Fachkundig wurde ich operiert und war nach drei Tagen wieder von der Intensivstation herunter. Die Heilung verlief so gut, dass ich nicht einmal Antibiotika benötigte. Meinen Tumor hatten die Ärzte komplikationslos entfernen können. Ein Doktor scherzte bei der Visite: „Der Tumor kam uns bei der OP wie ein Pingpong-Ball entgegen gesprungen!“

Von meinem Hausarzt erfuhr ich, dass der Tumor Teile meines Zwillings enthielt, den ich wohl seit meiner Geburt schon ‚unter meinem Herzen‘ getragen hatte. Dieser Zwilling war schon vor der Geburt im Mutterleib gestorben.

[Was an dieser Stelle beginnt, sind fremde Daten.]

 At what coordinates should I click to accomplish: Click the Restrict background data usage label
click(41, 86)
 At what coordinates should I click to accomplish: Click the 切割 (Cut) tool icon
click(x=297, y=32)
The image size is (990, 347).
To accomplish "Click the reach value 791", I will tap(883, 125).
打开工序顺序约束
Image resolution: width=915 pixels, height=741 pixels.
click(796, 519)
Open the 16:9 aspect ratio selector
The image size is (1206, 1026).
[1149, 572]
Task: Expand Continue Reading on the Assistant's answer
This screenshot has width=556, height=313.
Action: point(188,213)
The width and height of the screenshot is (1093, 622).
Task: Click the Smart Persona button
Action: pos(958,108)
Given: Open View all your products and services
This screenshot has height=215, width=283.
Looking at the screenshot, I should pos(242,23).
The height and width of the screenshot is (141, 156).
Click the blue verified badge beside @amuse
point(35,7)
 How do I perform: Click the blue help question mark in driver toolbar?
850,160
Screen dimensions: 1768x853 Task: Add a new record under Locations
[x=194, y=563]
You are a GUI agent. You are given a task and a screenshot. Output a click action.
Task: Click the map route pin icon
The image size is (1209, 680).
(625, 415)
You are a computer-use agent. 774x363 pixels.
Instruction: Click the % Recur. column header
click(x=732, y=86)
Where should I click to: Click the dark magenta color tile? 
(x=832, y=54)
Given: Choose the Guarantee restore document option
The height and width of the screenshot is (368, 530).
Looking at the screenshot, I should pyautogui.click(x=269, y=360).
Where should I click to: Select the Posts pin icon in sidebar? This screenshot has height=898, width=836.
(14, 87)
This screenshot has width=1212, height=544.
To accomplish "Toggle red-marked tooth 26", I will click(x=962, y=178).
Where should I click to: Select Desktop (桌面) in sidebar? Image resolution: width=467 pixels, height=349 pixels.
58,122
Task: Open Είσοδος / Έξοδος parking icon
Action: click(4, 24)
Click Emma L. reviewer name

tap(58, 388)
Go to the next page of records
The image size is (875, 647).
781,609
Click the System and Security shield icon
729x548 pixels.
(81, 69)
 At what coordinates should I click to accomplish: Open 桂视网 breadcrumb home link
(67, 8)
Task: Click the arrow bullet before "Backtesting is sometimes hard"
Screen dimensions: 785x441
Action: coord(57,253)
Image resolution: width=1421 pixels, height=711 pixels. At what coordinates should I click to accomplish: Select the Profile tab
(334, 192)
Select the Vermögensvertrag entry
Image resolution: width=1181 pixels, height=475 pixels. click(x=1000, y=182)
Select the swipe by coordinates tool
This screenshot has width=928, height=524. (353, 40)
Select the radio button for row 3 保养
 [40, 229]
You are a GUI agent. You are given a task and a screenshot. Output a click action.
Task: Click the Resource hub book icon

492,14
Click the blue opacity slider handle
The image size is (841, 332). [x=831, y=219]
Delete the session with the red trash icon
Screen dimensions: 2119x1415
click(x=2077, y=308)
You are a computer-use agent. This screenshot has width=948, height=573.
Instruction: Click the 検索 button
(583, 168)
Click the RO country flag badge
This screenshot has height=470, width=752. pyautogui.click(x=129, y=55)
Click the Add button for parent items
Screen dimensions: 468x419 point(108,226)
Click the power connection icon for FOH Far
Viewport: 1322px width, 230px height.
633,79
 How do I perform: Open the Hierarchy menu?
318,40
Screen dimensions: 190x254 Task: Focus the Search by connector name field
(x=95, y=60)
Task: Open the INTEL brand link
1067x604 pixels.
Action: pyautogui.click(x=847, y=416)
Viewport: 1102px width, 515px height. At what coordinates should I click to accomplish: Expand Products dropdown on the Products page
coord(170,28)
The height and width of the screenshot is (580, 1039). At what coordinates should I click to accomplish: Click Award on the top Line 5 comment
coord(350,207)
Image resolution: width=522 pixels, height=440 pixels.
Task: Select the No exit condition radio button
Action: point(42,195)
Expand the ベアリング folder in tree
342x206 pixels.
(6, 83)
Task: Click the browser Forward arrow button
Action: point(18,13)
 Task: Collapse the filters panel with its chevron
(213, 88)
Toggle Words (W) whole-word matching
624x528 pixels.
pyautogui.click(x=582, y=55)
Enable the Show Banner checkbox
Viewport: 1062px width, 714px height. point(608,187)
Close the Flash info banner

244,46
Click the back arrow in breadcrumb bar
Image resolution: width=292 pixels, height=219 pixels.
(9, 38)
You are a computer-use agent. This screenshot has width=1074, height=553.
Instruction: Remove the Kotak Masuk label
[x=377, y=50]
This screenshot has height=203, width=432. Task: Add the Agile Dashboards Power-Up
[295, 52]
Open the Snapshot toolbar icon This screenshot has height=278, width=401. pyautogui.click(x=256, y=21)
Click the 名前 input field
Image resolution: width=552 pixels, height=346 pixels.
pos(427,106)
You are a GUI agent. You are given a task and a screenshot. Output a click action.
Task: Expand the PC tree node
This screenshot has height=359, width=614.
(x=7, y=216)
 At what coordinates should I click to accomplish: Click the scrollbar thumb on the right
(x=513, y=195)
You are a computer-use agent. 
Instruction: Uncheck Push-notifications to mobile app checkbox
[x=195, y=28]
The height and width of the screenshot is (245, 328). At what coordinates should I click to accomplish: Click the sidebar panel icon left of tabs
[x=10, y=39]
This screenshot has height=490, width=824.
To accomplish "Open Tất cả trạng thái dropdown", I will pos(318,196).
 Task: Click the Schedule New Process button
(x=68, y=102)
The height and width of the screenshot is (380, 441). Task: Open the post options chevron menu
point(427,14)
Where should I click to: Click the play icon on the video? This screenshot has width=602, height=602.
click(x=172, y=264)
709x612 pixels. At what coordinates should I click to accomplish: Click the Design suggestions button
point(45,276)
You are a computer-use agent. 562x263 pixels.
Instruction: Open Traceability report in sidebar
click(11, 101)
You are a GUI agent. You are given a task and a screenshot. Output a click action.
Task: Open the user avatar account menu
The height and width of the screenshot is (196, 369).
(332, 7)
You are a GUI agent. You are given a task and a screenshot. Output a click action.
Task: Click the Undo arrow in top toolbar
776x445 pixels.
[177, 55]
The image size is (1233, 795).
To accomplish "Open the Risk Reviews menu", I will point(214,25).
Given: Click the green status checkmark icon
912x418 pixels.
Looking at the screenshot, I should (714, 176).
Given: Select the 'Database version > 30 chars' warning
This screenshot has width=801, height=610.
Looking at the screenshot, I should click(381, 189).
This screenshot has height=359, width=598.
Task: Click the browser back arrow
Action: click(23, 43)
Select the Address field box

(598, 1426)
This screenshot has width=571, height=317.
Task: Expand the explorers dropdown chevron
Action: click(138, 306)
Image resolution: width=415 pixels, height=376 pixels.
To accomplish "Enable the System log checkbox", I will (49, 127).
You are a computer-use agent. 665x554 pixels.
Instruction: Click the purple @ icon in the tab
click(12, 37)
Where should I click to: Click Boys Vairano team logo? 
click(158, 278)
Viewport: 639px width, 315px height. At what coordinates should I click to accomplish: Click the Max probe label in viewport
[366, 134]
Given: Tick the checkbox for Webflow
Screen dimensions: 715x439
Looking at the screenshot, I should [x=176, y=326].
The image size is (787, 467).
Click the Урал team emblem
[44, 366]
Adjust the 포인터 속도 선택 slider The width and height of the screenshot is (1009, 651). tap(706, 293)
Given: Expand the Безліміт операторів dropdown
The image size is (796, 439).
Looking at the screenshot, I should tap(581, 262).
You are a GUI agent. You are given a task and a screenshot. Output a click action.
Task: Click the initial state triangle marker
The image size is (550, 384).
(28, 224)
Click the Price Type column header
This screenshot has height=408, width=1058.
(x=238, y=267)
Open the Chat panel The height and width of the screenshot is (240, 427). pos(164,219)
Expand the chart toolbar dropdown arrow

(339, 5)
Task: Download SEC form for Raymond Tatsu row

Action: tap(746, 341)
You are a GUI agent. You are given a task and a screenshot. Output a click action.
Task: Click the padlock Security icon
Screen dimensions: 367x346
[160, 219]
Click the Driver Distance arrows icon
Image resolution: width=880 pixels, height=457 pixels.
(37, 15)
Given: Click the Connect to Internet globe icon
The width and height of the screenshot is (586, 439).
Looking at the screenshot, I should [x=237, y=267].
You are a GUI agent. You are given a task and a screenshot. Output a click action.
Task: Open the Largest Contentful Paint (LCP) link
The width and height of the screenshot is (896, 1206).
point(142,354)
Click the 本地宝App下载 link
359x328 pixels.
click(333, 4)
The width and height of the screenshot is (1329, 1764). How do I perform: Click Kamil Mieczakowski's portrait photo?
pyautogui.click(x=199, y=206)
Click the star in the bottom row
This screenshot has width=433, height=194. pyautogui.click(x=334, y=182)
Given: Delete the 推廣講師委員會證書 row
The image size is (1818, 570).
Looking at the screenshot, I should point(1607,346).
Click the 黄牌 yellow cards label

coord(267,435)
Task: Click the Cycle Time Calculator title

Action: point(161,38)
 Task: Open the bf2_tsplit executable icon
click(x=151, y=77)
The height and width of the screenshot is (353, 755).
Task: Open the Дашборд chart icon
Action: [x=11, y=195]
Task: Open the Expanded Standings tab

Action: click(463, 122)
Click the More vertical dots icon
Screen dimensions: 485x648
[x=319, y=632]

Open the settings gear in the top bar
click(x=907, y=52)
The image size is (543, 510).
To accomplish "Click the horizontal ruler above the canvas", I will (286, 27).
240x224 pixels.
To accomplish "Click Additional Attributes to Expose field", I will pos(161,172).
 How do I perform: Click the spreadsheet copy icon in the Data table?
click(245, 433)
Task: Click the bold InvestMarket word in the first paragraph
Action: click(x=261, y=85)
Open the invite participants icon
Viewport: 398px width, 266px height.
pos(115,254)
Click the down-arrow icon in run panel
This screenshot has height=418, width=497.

Mein Zimmer, in dem ich vor dem Eingriff gelegen hatte, war nach der Operation nicht mehr verfügbar, weil es renoviert wurde. So stellte man mein Bett ins Arztzimmer und immer, wenn der Arzt einen Patienten empfing, wurde mein Bett auf den Gang geschoben. Nachdem dies unzählige Male geschehen war, sodass ich keine Ruhe bekam und mich den Blicken vorbeigehender Besucher völlig ausgeliefert fühlte, stand ich unter Schmerzen von meinem Lager auf. Ich ging zu meinem Auto, das auf dem Parkplatz stand, um auf der Rückbank ein paar Stunden in Ruhe schlafen zu können.

Als meine Freundin Nicole zu Besuch kam, beschwerte sie sich lautstark bei der Klinikleitung über diese Zustände. Es stellte sich dann heraus, dass in der benachbarten Krebsstation, die auf dem gleichen Gang lag, noch ein Bett frei war. Dorthin sollte ich gebracht werden.